In the current market environment, dental practices have more options than ever when choosing a dental service organization (DSO) to partner with. These opportunities for solo and group practices, many extremely favorable, begin with a decision that results in a potentially lifelong commitment.
“I always like to say it’s like marriage,” Colao said. “You have to pick the right partner and someone who’s a match and a good fit, someone you’ll be able to get along with.”
Similar to marriage, there are distinct stages of courtship a dental practice should consider before committing to partnering with a DSO. Although a few select practices are perfectly happy with partnerships that are equivalent to a Las Vegas shotgun wedding, the ideal scenario comes from doing adequate research to find your best match.
One of the first factors to consider when partnering with a DSO is whether it’s the right time for such a commitment. As an owner of a solo or emerging group practice, the type of multiples the dental industry is seeing from acquisitions is unprecedented.
It’s not uncommon for owners to see four to six times a multiple when partnering with a DSO and even higher when a private equity group acquisition is on the table. While price isn’t the only factor to consider, the industry is currently ripe with opportunity.
Owners should also consider what stage of life their own practice is in.
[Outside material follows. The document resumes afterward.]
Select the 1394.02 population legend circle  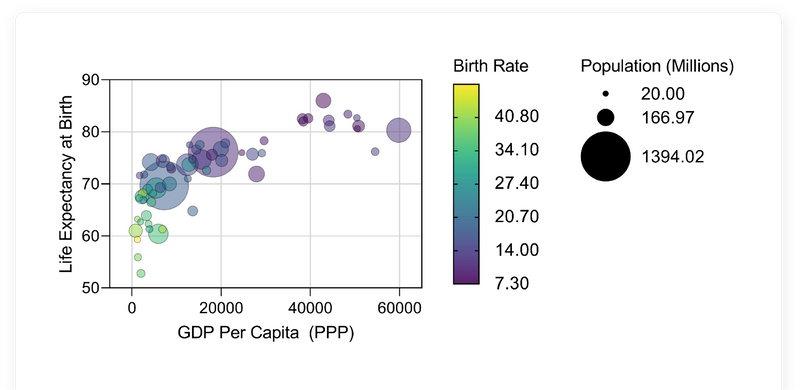pyautogui.click(x=605, y=156)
Whether a young owner wants to capitalize on his or her emerging practice’s profitability and the industry’s multiples, or an owner close to retirement wants to lessen the responsibility of running a practice, each presents favorable opportunities and timing.
“Really, anyone who wants to expand beyond one or two offices should be reorganized as a DSO in this marketplace, because it’s the only structure that will allow for non-dentist participation as an investor,” advised Colao.
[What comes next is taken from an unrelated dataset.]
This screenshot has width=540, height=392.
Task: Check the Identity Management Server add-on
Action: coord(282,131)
Regardless of age, practice owners should ensure they invest in their business to put their best foot forward prior to entertaining offers from DSOs. A practice should have a growth plan that can be easily replicated across offices, as well as the infrastructure in place to support such growth.
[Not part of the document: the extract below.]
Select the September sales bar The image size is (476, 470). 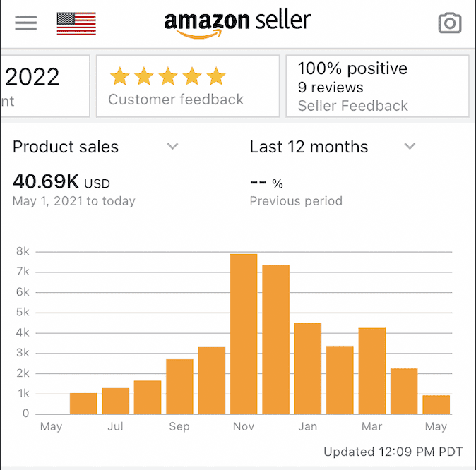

Investing in leading technology for operational solutions, such as scheduling software, phone management systems, and billing systems, can heavily influence the type of offers practices see from DSOs. If a practice has invested in itself and is effectively running its business to provide patients an optimal experience, it’s an indicator to DSOs of the practice’s success and future growth.
“If you were a house, are you move-in ready, or are you a fixer upper?” Calao asked. “If you’re a fixer upper, you’re going to get a lower return. But if you make some investments and you’re move-in ready and you modernize everything, you’re going to get a higher return.”
Imagine a potential investor mystery-shops your office with a phone call and is greeted by a phone menu that quickly routes to a receptionist who intelligently answers his or her questions and guides the conversation to booking an appointment. That provides a clear picture of the optimal experience your patients commonly receive.
On the other hand, if that same investor calls your practice and is rudely answered by a receptionist who places the call on hold for more than three minutes just to route it to voicemail, that paints the picture of a much poorer experience. It’s in the practice’s best interest to invest in such operational solutions and training before entertaining offers and committing to a DSO.
Once a practice decides it’s the right time to consider offers and potentially enter into a DSO acquisition, the courtship process begins. The length of that courtship depends solely on the individuals involved and varies greatly from one acquisition process to the next.
“Imagine you just asked me how long it takes to marry someone from courtship. What would your answer be?” Colao asked.
“Your answer would be some people do it in two weeks in Vegas. Other people could be engaged for years. And it’s funny, the same applies to the dental industry,” Colao said.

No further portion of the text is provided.